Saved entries
>>>>

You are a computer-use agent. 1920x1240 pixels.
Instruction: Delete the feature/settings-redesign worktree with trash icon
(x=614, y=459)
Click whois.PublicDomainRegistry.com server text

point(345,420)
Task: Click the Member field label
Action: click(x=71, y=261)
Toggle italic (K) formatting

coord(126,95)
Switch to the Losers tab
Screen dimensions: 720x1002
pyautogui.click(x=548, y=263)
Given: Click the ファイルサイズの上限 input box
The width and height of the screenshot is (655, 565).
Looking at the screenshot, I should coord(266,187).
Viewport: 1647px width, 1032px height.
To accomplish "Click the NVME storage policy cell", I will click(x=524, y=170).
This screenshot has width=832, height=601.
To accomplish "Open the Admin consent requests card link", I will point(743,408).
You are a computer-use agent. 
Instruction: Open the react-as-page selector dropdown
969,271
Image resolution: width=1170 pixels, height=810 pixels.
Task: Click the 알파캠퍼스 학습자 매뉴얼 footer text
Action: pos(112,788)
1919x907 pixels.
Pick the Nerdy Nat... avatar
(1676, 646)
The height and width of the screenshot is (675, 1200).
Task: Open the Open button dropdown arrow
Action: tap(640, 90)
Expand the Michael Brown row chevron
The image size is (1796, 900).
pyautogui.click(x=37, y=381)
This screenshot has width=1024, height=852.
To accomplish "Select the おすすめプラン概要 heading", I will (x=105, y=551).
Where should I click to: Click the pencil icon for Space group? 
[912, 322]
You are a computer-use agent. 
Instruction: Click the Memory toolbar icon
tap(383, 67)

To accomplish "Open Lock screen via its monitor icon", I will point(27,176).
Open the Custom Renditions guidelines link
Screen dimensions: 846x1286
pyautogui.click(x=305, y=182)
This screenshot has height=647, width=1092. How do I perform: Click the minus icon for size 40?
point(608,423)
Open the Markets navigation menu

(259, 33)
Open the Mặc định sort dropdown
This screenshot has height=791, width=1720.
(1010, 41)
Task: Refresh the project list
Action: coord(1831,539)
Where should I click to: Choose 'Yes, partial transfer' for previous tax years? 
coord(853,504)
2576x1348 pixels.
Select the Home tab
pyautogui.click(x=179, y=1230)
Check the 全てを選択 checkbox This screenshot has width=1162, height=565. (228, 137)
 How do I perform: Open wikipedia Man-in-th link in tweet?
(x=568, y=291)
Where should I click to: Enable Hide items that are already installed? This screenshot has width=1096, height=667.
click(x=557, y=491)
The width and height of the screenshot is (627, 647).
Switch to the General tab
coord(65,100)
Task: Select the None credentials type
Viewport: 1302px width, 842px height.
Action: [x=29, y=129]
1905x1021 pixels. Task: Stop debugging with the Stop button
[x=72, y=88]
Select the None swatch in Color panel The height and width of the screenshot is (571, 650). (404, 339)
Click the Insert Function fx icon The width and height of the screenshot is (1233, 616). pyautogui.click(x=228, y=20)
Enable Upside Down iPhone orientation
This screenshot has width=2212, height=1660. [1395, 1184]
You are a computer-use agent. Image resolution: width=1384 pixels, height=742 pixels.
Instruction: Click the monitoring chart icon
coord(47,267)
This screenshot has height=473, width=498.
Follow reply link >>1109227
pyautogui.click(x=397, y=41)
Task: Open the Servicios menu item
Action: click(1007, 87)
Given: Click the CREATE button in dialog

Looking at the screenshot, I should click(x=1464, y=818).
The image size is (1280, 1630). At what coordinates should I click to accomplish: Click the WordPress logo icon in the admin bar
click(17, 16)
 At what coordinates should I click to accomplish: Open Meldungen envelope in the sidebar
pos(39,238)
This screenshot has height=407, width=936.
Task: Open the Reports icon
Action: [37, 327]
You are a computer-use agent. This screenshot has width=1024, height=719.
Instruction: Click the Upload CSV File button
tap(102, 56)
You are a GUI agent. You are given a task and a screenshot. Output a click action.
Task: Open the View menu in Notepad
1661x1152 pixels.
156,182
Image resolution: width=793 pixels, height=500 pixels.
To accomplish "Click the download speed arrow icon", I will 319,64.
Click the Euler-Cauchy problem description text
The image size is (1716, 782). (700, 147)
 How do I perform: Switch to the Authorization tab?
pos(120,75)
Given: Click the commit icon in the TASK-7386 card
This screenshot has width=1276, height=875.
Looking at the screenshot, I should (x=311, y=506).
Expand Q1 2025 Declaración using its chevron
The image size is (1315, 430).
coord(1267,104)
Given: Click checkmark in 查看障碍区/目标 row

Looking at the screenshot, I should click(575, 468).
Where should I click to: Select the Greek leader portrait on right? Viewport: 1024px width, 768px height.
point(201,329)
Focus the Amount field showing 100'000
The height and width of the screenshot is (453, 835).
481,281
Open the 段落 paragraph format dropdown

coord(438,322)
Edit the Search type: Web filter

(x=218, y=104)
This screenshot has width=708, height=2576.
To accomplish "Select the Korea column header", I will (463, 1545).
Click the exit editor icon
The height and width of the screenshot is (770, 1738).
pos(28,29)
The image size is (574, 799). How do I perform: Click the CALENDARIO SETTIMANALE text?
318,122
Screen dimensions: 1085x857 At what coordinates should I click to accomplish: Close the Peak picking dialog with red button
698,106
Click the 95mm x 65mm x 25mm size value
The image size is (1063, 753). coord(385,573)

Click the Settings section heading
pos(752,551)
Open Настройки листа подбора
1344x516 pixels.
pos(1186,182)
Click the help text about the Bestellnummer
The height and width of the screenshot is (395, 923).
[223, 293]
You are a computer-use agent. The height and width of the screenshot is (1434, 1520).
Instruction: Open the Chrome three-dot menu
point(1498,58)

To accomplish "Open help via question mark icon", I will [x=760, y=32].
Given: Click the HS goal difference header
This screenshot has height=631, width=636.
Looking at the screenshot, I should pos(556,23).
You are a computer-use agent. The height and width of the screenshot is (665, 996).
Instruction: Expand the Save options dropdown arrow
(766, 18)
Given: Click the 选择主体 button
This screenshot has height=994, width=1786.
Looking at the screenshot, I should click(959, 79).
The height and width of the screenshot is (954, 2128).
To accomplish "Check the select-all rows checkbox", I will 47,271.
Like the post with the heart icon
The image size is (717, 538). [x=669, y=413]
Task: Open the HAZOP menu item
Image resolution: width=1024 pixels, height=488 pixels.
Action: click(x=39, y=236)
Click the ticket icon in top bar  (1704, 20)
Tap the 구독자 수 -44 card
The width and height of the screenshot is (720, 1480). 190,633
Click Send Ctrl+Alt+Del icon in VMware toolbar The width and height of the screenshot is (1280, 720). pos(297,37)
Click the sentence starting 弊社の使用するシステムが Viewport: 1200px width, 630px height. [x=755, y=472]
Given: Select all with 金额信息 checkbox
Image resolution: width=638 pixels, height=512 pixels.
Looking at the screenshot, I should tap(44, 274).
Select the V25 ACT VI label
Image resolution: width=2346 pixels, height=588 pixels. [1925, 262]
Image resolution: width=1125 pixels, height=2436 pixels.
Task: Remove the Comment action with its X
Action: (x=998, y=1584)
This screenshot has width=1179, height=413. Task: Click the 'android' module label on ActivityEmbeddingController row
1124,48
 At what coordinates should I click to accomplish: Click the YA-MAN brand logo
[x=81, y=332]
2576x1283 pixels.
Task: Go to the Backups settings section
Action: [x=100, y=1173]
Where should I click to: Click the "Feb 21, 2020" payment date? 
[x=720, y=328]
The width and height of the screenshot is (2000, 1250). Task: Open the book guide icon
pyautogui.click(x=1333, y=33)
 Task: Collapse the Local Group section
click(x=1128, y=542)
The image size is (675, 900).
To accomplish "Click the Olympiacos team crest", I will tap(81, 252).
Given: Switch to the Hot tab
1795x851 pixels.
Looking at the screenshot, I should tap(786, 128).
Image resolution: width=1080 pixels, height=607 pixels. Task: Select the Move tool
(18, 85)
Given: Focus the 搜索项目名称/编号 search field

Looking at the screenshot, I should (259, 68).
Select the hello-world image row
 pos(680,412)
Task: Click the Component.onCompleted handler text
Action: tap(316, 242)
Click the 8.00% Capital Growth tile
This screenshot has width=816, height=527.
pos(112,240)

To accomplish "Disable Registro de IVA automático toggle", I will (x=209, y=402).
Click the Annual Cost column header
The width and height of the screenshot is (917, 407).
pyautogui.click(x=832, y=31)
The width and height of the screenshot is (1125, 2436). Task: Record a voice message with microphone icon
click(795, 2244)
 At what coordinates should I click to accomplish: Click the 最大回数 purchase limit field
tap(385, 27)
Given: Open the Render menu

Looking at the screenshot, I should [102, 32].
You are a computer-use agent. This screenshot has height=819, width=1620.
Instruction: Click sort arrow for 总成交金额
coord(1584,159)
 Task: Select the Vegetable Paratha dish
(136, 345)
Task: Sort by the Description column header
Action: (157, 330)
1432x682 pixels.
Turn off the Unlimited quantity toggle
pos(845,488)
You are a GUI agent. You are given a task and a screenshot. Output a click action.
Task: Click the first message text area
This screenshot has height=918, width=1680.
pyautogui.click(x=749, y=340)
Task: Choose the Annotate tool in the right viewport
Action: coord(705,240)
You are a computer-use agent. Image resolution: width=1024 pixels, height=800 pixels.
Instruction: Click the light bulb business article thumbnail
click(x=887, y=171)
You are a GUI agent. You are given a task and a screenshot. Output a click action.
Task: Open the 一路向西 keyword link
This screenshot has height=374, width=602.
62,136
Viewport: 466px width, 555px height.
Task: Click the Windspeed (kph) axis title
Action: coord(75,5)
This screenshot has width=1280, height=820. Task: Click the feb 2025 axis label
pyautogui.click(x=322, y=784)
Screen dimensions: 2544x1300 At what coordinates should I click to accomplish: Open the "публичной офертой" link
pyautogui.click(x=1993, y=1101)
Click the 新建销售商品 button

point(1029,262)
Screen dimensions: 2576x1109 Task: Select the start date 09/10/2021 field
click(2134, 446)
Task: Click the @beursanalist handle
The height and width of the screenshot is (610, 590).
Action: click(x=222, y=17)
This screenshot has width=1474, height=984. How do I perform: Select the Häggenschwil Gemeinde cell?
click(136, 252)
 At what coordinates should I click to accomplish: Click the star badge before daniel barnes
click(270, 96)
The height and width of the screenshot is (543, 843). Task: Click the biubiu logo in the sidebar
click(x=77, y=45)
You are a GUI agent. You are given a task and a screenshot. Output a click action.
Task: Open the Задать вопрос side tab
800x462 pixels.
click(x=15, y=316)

<<<<

Work instructions:
Show all lines in the entries above where the string "checkbox" appears.

Response:
Check the 全てを選択 checkbox This screenshot has width=1162, height=565. (228, 137)
To accomplish "Check the select-all rows checkbox", I will 47,271.
Given: Select all with 金额信息 checkbox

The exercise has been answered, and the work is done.